A investigação não entra no mérito do tratado entre os dois blocos —seu objetivo é avaliar se houve erro dos funcionários da comissão, de acordo com as regras que eles deveriam ter seguido.

Não é um processo legal vinculativo, mas as recomendações da instituição, que é independente dos outros órgãos da UE, costumam ser levadas em conta pelas entidades do bloco.

À Folha, a Comissão afirmou que “o relatório de impacto de sustentabilidade foi conduzido em paralelo com as negociações e suas informações foram usadas para informar as equipes europeias sobre vários temas ligados ao desenvolvimento sustentável”.

“Também ressaltamos que o objetivo deste ou qualquer outro relatório de impacto não é fornecer uma análise precisa do impacto do texto já concluído. Qualquer relatório, preliminar ou final, é baseado em cenários, que representam possíveis cenários dentre os quais o acordo estará situado”, diz a Comissão.

O Executivo da UE afirma também que realizou diversas audiências com a sociedade civil durante as negociações, e recebeu colaborações orais e escritas de especialistas e organizações interessadas no acordo.

Segundo a Comissão, esses esclarecimentos já haviam sido enviados às cinco entidades em fevereiro.
Mathilde Dupré, codiretora do Instituto Veblen, um dos que assina a reclamação à ombudsman, afirma que a entidade tentou contribuir com a avaliação de impacto da sustentabilidade, mas suas sugestões não foram levadas em conta no relatório intermediário.

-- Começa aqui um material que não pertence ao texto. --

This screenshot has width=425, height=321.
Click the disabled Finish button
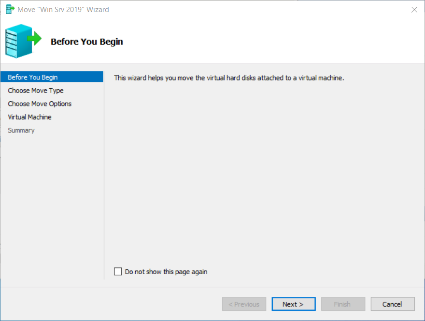point(342,304)

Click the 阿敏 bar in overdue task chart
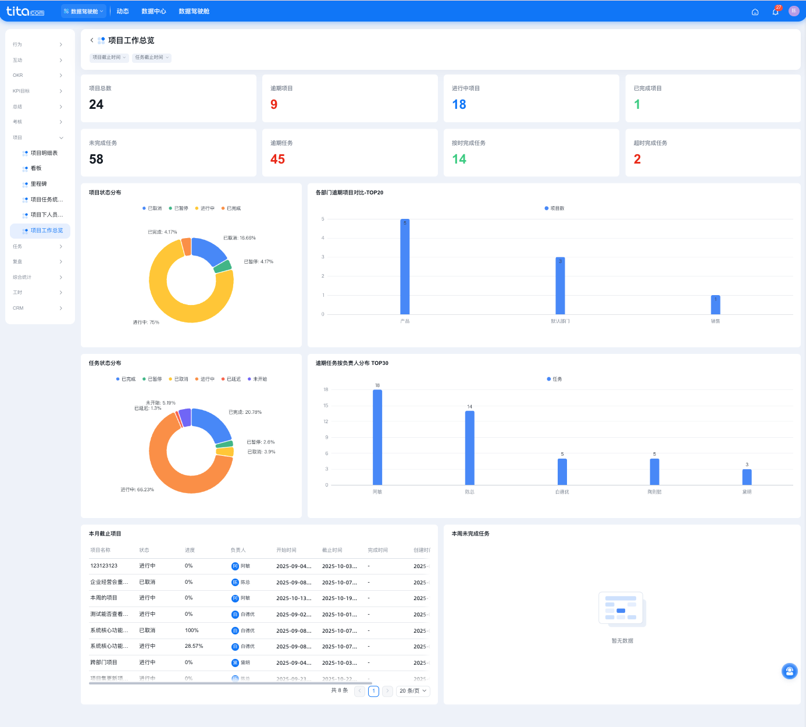tap(377, 437)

“Consideramos que é bastante óbvio que a Comissão Europeia não cumpriu sua obrigação legal de avaliar os possíveis impactos de um acordo comercial antes do final das negociações e de consultar amplamente as organizações da sociedade civil nesse processo”, diz ela.

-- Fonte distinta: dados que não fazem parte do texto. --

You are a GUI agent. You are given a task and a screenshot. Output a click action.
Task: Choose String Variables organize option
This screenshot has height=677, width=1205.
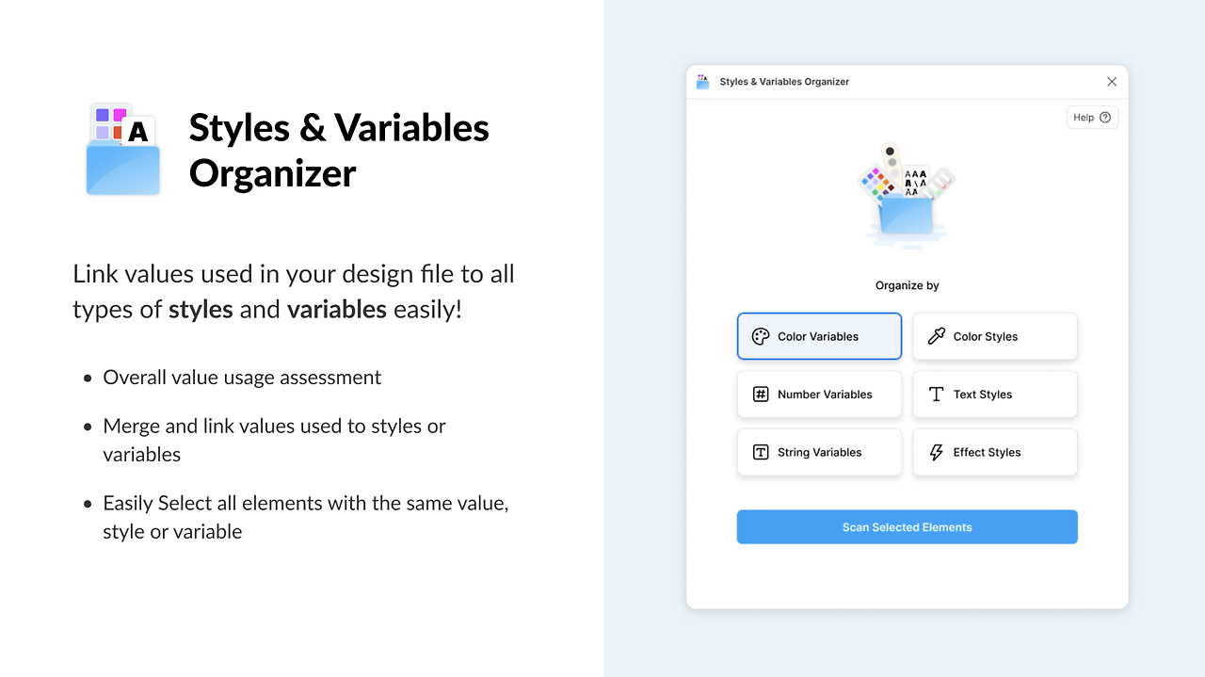(x=819, y=452)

Segundo a advogada de comércio e meio ambiente da ClientEarth, Amandine van den Berghe, “o fato de a avaliação de impacto ter sido publicada após a conclusão das negociações comerciais põe em dúvida o processo de tomada de decisão da Comissão”.

Embora não tenha consequências práticas diretas sobre o acordo entre os dois blocos, a abertura de investigação pela ombudsman faz parte de um movimento amplo de questionamento, pelos europeus, do acordo com o Mercosul, que começou logo depois que sua negociação foi encerrada.

No final do ano passado, após o presidente Jair Bolsonaro contestar dados do desmatamento divulgados pelo Inpe (Instituto Nacional de Pesquisas Espaciais), o problema ambiental no Brasil ganhou destaque pela mídia estrangeira, acarretando reações como o corte de repasses da Alemanha e da Noruega ao Fundo Amazônia.

O embaixador da Alemanha no Brasil, Georg Witschel, disse à Folha na época que a ratificação do acordo do Mercosul com a União Europeia seria mais difícil se o desmatamento no Brasil aumentasse.

Neste ano, o aumento do desmatamento fez subir o tom de empresas, políticos e entidades europeias sobre o que consideram um descompromisso do governo brasileiro com a proteção ambiental.

Deputados do Parlamento Europeu mandaram carta ao presidente da Câmara, Rodrigo Maia (DEM-RJ), dizendo-se preocupados com uma escalada de medidas com potencial de pôr em risco o ambiente no Brasil, e fundos de investimento e pensão que juntos administram aproximadamente US$ 4,1 trilhões (R$ 21,6 trilhões) também pressionaram o governo brasileiro.

A segunda onda de reação cresceu depois da divulgação do vídeo da reunião ministerial em que o ministro do Meio Ambiente, Ricardo Salles, fala e m "passar a boiada" durante a pandemia de coronavírus, menciona legislações específicas que, segundo os europedutados, podem ser prejudiciais.

Entre as medidas que entidades e investidores europeus querem que sejam barradas estão a que introduz novas regras para posse de terra (PL nº 2.633/20), a que pode alterar o sistema de licenciamento ambiental (PL nª 3.729 / 2004) e a que trata de pesquisa e extração de recursos em terras indígenas (PL nº 191/2020).